▶ [TASK PROMPT]:
Would you set down every entry again, exactly as written?

--------------------

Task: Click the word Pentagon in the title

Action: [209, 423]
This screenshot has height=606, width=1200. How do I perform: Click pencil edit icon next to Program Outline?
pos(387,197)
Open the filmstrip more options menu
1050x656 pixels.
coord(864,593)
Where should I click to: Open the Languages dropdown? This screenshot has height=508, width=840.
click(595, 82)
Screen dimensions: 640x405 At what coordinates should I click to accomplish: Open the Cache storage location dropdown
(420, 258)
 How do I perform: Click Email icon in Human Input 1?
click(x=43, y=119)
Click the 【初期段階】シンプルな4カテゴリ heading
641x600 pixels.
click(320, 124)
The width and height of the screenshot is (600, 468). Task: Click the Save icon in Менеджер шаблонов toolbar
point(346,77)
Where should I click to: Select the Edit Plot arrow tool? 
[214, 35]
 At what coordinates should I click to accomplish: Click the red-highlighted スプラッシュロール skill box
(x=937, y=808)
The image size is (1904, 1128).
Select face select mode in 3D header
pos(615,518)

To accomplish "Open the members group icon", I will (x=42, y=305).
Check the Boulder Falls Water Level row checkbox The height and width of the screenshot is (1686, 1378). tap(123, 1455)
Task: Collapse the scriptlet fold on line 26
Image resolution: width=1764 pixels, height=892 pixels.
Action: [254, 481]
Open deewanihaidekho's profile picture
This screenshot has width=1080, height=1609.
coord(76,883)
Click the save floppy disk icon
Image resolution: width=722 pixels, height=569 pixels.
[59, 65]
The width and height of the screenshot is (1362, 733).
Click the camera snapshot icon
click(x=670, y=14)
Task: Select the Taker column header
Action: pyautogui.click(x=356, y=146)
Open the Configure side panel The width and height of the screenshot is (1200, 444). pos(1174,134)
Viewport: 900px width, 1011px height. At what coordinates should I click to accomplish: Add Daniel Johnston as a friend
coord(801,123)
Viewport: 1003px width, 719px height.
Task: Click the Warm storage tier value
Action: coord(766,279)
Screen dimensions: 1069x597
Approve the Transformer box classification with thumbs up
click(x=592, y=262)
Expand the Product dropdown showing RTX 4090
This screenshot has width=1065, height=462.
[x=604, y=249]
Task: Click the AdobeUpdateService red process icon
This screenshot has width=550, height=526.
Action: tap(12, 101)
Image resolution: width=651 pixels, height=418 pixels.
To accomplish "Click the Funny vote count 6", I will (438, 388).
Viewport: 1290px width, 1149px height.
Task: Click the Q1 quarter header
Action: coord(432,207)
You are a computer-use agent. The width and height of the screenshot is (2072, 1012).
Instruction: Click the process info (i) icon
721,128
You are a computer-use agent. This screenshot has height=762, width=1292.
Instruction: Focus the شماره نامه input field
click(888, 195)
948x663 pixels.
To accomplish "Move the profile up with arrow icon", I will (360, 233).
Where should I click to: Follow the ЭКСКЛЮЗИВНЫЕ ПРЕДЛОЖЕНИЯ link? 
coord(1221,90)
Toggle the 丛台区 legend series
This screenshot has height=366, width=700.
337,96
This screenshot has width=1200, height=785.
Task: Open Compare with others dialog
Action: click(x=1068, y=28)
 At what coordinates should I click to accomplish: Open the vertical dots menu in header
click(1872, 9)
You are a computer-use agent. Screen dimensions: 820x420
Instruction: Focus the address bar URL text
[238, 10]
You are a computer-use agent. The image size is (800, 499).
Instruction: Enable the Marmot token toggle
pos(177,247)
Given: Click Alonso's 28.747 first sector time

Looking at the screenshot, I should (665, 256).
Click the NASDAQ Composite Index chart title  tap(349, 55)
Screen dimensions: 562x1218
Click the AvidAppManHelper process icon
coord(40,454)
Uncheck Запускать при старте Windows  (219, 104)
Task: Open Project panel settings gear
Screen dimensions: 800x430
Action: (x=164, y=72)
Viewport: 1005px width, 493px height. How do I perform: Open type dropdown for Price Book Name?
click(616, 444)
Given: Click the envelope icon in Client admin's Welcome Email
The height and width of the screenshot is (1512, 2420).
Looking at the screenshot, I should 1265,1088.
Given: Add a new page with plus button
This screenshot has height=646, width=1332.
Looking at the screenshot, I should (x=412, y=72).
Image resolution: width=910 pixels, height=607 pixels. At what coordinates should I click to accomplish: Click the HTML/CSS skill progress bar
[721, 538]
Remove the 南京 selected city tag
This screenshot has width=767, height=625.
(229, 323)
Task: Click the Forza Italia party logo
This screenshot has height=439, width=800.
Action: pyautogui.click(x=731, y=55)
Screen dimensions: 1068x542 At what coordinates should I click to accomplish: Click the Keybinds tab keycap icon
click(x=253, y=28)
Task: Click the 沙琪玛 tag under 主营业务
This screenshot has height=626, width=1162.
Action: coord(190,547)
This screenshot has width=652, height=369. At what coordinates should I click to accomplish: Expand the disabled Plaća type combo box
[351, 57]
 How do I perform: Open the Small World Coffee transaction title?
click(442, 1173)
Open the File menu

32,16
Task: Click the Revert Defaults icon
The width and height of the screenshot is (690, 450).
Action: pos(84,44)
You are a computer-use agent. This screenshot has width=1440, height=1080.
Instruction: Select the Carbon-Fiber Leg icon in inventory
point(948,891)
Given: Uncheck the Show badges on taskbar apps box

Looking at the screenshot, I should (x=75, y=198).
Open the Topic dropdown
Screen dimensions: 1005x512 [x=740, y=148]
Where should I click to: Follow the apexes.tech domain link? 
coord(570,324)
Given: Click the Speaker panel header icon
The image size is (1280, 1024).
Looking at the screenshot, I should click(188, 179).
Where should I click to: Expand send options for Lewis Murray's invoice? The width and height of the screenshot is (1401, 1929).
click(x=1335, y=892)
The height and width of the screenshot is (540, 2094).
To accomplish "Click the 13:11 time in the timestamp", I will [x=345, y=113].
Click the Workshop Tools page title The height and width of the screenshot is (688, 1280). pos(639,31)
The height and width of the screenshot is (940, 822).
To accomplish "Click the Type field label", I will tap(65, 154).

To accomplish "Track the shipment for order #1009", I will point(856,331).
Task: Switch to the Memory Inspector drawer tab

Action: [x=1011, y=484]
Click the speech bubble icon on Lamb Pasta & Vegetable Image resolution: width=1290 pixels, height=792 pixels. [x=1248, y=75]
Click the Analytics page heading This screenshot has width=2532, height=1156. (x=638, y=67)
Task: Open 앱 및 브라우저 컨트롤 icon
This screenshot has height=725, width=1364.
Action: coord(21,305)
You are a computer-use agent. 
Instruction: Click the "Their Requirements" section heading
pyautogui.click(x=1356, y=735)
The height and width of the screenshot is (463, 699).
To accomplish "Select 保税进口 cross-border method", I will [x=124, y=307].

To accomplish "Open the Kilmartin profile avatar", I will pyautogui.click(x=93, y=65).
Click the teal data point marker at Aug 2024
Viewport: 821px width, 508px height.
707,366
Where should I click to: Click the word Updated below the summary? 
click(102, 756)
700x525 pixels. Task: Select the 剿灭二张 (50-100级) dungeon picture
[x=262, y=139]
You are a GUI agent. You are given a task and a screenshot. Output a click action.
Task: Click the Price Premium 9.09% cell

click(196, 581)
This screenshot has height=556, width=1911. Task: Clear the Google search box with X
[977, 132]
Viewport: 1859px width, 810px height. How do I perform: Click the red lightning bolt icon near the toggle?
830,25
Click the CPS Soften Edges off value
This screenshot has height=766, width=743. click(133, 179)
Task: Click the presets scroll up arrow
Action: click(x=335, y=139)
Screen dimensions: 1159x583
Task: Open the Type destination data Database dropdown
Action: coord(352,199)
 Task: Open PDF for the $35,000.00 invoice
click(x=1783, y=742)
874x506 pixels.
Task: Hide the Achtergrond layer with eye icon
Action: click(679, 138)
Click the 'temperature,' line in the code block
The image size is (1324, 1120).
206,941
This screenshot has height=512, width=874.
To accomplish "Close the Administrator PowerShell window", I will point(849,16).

--------------------

▶ [TASK RESULT]:
Task: Click the word Pentagon in the title

Action: [209, 423]
This screenshot has height=606, width=1200. How do I perform: Click pencil edit icon next to Program Outline?
pos(387,197)
Open the filmstrip more options menu
1050x656 pixels.
coord(864,593)
Where should I click to: Open the Languages dropdown? This screenshot has height=508, width=840.
click(595, 82)
Screen dimensions: 640x405 At what coordinates should I click to accomplish: Open the Cache storage location dropdown
(420, 258)
 How do I perform: Click Email icon in Human Input 1?
click(x=43, y=119)
Click the 【初期段階】シンプルな4カテゴリ heading
641x600 pixels.
click(320, 124)
The width and height of the screenshot is (600, 468). Task: Click the Save icon in Менеджер шаблонов toolbar
point(346,77)
Where should I click to: Select the Edit Plot arrow tool? 
[214, 35]
 At what coordinates should I click to accomplish: Click the red-highlighted スプラッシュロール skill box
(x=937, y=808)
The image size is (1904, 1128).
Select face select mode in 3D header
pos(615,518)

To accomplish "Open the members group icon", I will (x=42, y=305).
Check the Boulder Falls Water Level row checkbox The height and width of the screenshot is (1686, 1378). tap(123, 1455)
Task: Collapse the scriptlet fold on line 26
Image resolution: width=1764 pixels, height=892 pixels.
Action: [254, 481]
Open deewanihaidekho's profile picture
This screenshot has width=1080, height=1609.
coord(76,883)
Click the save floppy disk icon
Image resolution: width=722 pixels, height=569 pixels.
[59, 65]
The width and height of the screenshot is (1362, 733).
Click the camera snapshot icon
click(x=670, y=14)
Task: Select the Taker column header
Action: pyautogui.click(x=356, y=146)
Open the Configure side panel The width and height of the screenshot is (1200, 444). pos(1174,134)
Viewport: 900px width, 1011px height. At what coordinates should I click to accomplish: Add Daniel Johnston as a friend
coord(801,123)
Viewport: 1003px width, 719px height.
Task: Click the Warm storage tier value
Action: coord(766,279)
Screen dimensions: 1069x597
Approve the Transformer box classification with thumbs up
click(x=592, y=262)
Expand the Product dropdown showing RTX 4090
This screenshot has width=1065, height=462.
[x=604, y=249]
Task: Click the AdobeUpdateService red process icon
This screenshot has width=550, height=526.
Action: tap(12, 101)
Image resolution: width=651 pixels, height=418 pixels.
To accomplish "Click the Funny vote count 6", I will (438, 388).
Viewport: 1290px width, 1149px height.
Task: Click the Q1 quarter header
Action: coord(432,207)
You are a computer-use agent. The width and height of the screenshot is (2072, 1012).
Instruction: Click the process info (i) icon
721,128
You are a computer-use agent. This screenshot has height=762, width=1292.
Instruction: Focus the شماره نامه input field
click(888, 195)
948x663 pixels.
To accomplish "Move the profile up with arrow icon", I will (360, 233).
Where should I click to: Follow the ЭКСКЛЮЗИВНЫЕ ПРЕДЛОЖЕНИЯ link? 
coord(1221,90)
Toggle the 丛台区 legend series
This screenshot has height=366, width=700.
337,96
This screenshot has width=1200, height=785.
Task: Open Compare with others dialog
Action: click(x=1068, y=28)
 At what coordinates should I click to accomplish: Open the vertical dots menu in header
click(1872, 9)
You are a computer-use agent. Screen dimensions: 820x420
Instruction: Focus the address bar URL text
[238, 10]
You are a computer-use agent. The image size is (800, 499).
Instruction: Enable the Marmot token toggle
pos(177,247)
Given: Click Alonso's 28.747 first sector time

Looking at the screenshot, I should (665, 256).
Click the NASDAQ Composite Index chart title  tap(349, 55)
Screen dimensions: 562x1218
Click the AvidAppManHelper process icon
coord(40,454)
Uncheck Запускать при старте Windows  (219, 104)
Task: Open Project panel settings gear
Screen dimensions: 800x430
Action: (x=164, y=72)
Viewport: 1005px width, 493px height. How do I perform: Open type dropdown for Price Book Name?
click(616, 444)
Given: Click the envelope icon in Client admin's Welcome Email
The height and width of the screenshot is (1512, 2420).
Looking at the screenshot, I should 1265,1088.
Given: Add a new page with plus button
This screenshot has height=646, width=1332.
Looking at the screenshot, I should (x=412, y=72).
Image resolution: width=910 pixels, height=607 pixels. At what coordinates should I click to accomplish: Click the HTML/CSS skill progress bar
[721, 538]
Remove the 南京 selected city tag
This screenshot has width=767, height=625.
(229, 323)
Task: Click the Forza Italia party logo
This screenshot has height=439, width=800.
Action: pyautogui.click(x=731, y=55)
Screen dimensions: 1068x542 At what coordinates should I click to accomplish: Click the Keybinds tab keycap icon
click(x=253, y=28)
Task: Click the 沙琪玛 tag under 主营业务
This screenshot has height=626, width=1162.
Action: coord(190,547)
This screenshot has width=652, height=369. At what coordinates should I click to accomplish: Expand the disabled Plaća type combo box
[351, 57]
 How do I perform: Open the Small World Coffee transaction title?
click(442, 1173)
Open the File menu

32,16
Task: Click the Revert Defaults icon
The width and height of the screenshot is (690, 450).
Action: pos(84,44)
You are a computer-use agent. This screenshot has width=1440, height=1080.
Instruction: Select the Carbon-Fiber Leg icon in inventory
point(948,891)
Given: Uncheck the Show badges on taskbar apps box

Looking at the screenshot, I should (x=75, y=198).
Open the Topic dropdown
Screen dimensions: 1005x512 [x=740, y=148]
Where should I click to: Follow the apexes.tech domain link? 
coord(570,324)
Given: Click the Speaker panel header icon
The image size is (1280, 1024).
Looking at the screenshot, I should click(188, 179).
Where should I click to: Expand send options for Lewis Murray's invoice? The width and height of the screenshot is (1401, 1929).
click(x=1335, y=892)
The height and width of the screenshot is (540, 2094).
To accomplish "Click the 13:11 time in the timestamp", I will [x=345, y=113].
Click the Workshop Tools page title The height and width of the screenshot is (688, 1280). pos(639,31)
The height and width of the screenshot is (940, 822).
To accomplish "Click the Type field label", I will tap(65, 154).

To accomplish "Track the shipment for order #1009", I will point(856,331).
Task: Switch to the Memory Inspector drawer tab

Action: [x=1011, y=484]
Click the speech bubble icon on Lamb Pasta & Vegetable Image resolution: width=1290 pixels, height=792 pixels. [x=1248, y=75]
Click the Analytics page heading This screenshot has width=2532, height=1156. (x=638, y=67)
Task: Open 앱 및 브라우저 컨트롤 icon
This screenshot has height=725, width=1364.
Action: coord(21,305)
You are a computer-use agent. 
Instruction: Click the "Their Requirements" section heading
pyautogui.click(x=1356, y=735)
The height and width of the screenshot is (463, 699).
To accomplish "Select 保税进口 cross-border method", I will [x=124, y=307].

To accomplish "Open the Kilmartin profile avatar", I will pyautogui.click(x=93, y=65).
Click the teal data point marker at Aug 2024
Viewport: 821px width, 508px height.
707,366
Where should I click to: Click the word Updated below the summary? 
click(102, 756)
700x525 pixels. Task: Select the 剿灭二张 (50-100级) dungeon picture
[x=262, y=139]
You are a GUI agent. You are given a task and a screenshot. Output a click action.
Task: Click the Price Premium 9.09% cell

click(196, 581)
This screenshot has height=556, width=1911. Task: Clear the Google search box with X
[977, 132]
Viewport: 1859px width, 810px height. How do I perform: Click the red lightning bolt icon near the toggle?
830,25
Click the CPS Soften Edges off value
This screenshot has height=766, width=743. click(133, 179)
Task: Click the presets scroll up arrow
Action: click(x=335, y=139)
Screen dimensions: 1159x583
Task: Open the Type destination data Database dropdown
Action: coord(352,199)
 Task: Open PDF for the $35,000.00 invoice
click(x=1783, y=742)
874x506 pixels.
Task: Hide the Achtergrond layer with eye icon
Action: click(679, 138)
Click the 'temperature,' line in the code block
The image size is (1324, 1120).
206,941
This screenshot has height=512, width=874.
To accomplish "Close the Administrator PowerShell window", I will point(849,16).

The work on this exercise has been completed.